LETTER XXXVII - (Continued)
Aino Clothing - Holiday Dress - Domestic Architecture - Household
Gods - Japanese Curios - The Necessaries of Life - Clay Soup - Arrow
Poison - Arrow-Traps - Female Occupations - Bark Cloth - The Art of
Weaving.
Aino clothing, for savages, is exceptionally good. In the winter
it consists of one, two, or more coats of skins, with hoods of the
same, to which the men add rude moccasins when they go out hunting.
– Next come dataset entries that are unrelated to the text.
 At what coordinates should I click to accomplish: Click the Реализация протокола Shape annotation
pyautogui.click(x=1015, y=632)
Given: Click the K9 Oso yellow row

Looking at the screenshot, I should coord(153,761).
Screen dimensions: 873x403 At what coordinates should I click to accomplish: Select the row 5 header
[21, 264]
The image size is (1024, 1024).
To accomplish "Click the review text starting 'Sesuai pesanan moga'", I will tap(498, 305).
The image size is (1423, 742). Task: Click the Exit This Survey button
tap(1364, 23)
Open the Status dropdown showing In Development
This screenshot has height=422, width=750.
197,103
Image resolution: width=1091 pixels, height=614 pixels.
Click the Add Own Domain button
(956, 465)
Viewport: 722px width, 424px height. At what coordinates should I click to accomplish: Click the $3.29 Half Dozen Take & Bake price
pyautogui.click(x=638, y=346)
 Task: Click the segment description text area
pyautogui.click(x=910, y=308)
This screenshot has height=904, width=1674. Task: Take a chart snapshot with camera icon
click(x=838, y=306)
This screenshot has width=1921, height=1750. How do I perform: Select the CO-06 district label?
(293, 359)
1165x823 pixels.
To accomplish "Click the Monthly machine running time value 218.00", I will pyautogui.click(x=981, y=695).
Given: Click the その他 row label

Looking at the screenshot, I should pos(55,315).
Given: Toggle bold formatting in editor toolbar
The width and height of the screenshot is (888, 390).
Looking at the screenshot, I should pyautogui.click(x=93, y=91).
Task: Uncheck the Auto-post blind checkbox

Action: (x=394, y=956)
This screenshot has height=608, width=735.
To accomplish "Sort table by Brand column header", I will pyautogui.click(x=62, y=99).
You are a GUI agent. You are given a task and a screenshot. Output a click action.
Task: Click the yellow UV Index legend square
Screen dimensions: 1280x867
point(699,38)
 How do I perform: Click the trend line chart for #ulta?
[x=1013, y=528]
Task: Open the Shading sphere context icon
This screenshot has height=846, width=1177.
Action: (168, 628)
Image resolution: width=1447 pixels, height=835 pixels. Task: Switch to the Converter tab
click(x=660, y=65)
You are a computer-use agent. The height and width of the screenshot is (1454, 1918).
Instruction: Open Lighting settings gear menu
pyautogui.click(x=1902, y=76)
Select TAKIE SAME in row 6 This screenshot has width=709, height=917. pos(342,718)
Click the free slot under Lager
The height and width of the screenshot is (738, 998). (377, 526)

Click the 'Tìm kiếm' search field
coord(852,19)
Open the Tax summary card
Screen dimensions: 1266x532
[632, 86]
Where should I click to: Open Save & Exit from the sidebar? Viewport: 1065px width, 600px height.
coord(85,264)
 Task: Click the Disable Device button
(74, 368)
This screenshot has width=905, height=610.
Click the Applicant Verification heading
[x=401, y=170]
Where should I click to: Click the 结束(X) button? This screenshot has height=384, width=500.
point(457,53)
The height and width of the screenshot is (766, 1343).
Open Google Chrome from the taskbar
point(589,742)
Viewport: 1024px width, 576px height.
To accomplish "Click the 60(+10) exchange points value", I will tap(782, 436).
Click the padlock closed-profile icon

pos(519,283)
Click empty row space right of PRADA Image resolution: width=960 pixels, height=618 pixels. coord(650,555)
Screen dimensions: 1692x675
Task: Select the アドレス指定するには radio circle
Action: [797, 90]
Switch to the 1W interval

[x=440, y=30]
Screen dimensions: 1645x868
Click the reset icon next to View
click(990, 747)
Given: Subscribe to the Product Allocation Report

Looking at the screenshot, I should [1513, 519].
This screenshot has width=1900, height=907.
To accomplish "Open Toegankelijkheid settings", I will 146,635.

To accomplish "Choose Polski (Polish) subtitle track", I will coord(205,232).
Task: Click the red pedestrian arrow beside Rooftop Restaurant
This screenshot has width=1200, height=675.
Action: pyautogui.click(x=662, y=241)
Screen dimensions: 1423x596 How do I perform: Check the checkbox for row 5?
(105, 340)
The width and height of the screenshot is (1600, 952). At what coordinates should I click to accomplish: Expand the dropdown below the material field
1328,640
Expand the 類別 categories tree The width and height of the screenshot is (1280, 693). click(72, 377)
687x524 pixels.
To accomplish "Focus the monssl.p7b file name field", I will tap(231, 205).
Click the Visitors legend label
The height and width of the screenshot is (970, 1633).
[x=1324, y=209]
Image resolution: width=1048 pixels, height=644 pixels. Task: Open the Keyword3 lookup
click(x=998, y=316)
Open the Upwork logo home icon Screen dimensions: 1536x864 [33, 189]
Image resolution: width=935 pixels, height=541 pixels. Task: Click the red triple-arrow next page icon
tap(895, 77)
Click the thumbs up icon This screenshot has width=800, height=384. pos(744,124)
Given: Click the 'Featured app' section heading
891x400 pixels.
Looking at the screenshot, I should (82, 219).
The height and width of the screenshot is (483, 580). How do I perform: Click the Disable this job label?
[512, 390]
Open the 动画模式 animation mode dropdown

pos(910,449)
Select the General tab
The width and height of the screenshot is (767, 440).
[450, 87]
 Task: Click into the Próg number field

In summer they wear kimonos, or loose coats, made of cloth woven
from the split bark of a forest tree. This is a durable and
beautiful fabric in various shades of natural buff, and somewhat
resembles what is known to fancy workers as "Panama canvas." Under
this a skin or bark-cloth vest may or may not be worn. The men
wear these coats reaching a little below the knees, folded over
from right to left, and confined at the waist by a narrow girdle of
the same cloth, to which is attached a rude, dagger-shaped knife,
with a carved and engraved wooden handle and sheath. Smoking is by
no means a general practice; consequently the pipe and tobacco-box
are not, as with the Japanese, a part of ordinary male attire.
Tightly-fitting leggings, either of bark-cloth or skin, are worn by
both sexes, but neither shoes nor sandals. The coat worn by the
women reaches half-way between the knees and ankles, and is quite
loose and without a girdle. It is fastened the whole way up to the
collar-bone; and not only is the Aino woman completely covered, but
she will not change one garment for another except alone or in the
dark.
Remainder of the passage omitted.